In 2001, the violent crime rate in New York City was 927.5 per 100,000 population (official FBI statistics, more on this below) and the murder rate was 8.9. These represented decreases of 55.6% and 66.4%, respectively.

First question: violent crime was decreasing from 1990 to 1993, so, did that decrease accelerate? If we project the rate of decrease under the last three years of Dinkins' administration throughout the Giuliani years we would have had a 29.4% decrease in violent crimes and a 32.3% decrease in murders. The actual numbers (as mentioned above) came out to be 55.6% and 66.4%.

So far, things are looking good for Giuliani. Let's look at the thorny problem of the census figures. The FBI Uniform Crime Report Statistics are based in part on actual census figures every 10 years, in this case, 1990 and 2000. For the years in between, the numbers are based on official census projections. The problem is that the census projections for New York City in the 1990s were wrong. From 1990 to 1999, the census projection showed a total of 1.46% total growth. The actual growth over the ten years was 9.36%. This is reflected in the following figures.

Year   Population, NYC
1990  7,322,564
1993  7,347,257
1997  7,320,477 (down from 1990!)
1999  7,429,263
2000  8,008,278
2001  8,023,018

This artifact provided the violent crime rates to show an artificial dip between 1999 and 2000. While the number of violent crimes in New York City fell from 78,495 to 75,692 (-3.6%), the violent crime rate dropped by -11.0%. Similarly, while murders rose from 664 to 673, the murder rate dropped by -6.0%.
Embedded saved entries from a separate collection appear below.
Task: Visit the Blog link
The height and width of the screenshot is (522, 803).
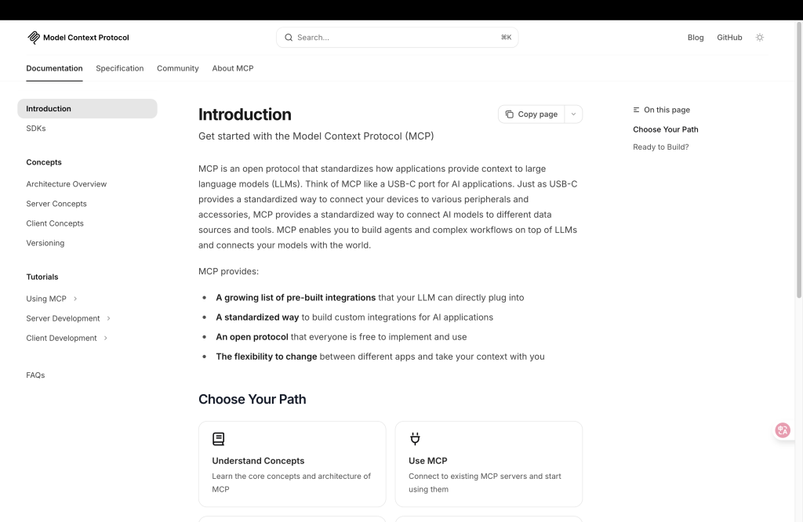Action: [696, 38]
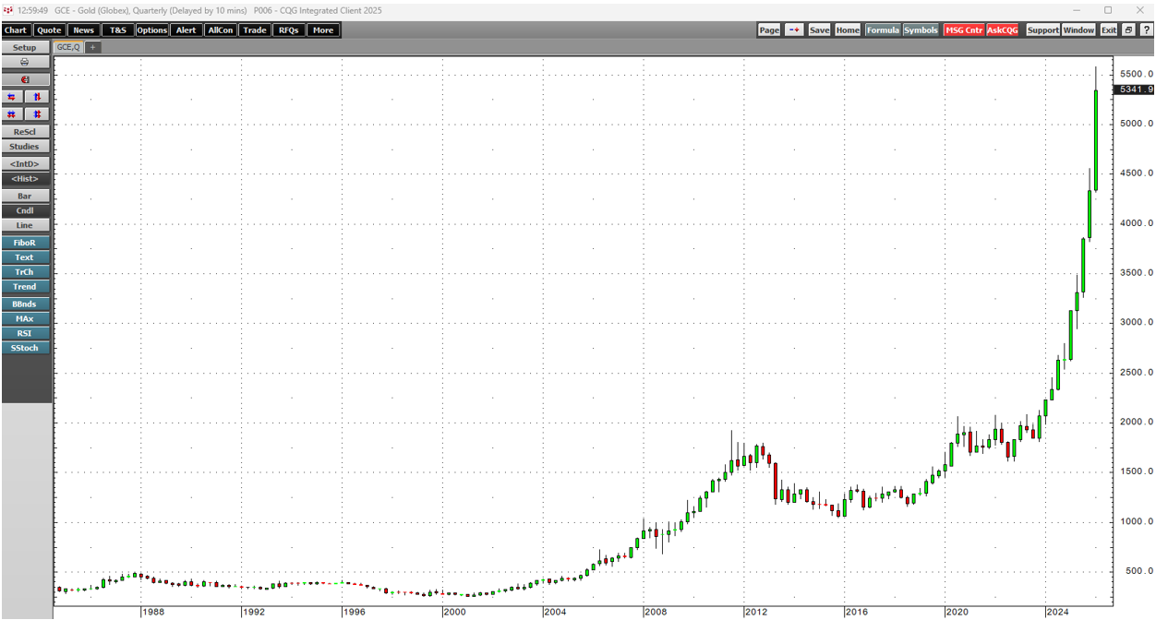This screenshot has height=620, width=1156.
Task: Open the More menu in top toolbar
Action: (x=322, y=30)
That may seem like an unfair boost to Giuliani's statistics, but the 2000 census did represent a real count. What is unfair is that throughout the 1990s, with the population being undercounted, the crime rates were artificially high, to a greater degree as the decade went on. The undercount overestimated the 1993 statistics, thereby favoring Giuliani's statistics. Indeed, the total number of murders bottomed out in 1998 at 633, while there were 714 in 2001, his final year. Without the census anomaly, the murder rate would have been increasing during those final years.

What was the actual population in 1993 (or 1999)? There is no way to be sure, but if we model a linear growth from 1990 to 2000, the 1993 population would be 2.5% higher (and subsequent crime rates, 2.4% lower) than the estimated figure. This works out to be more than it might seem. The projected changes in crime rates act like compound interest, with each year's number affecting the next.

So let's redo the 1990 to 1993 (pre-Giuliani) change and acquire the extrapolated figures that look at what would happen if the numbers continued to fall at the corrected 1990 to 1993 rate, and 1993 to 2001 (Giuliani numbers) using a linear model of population growth.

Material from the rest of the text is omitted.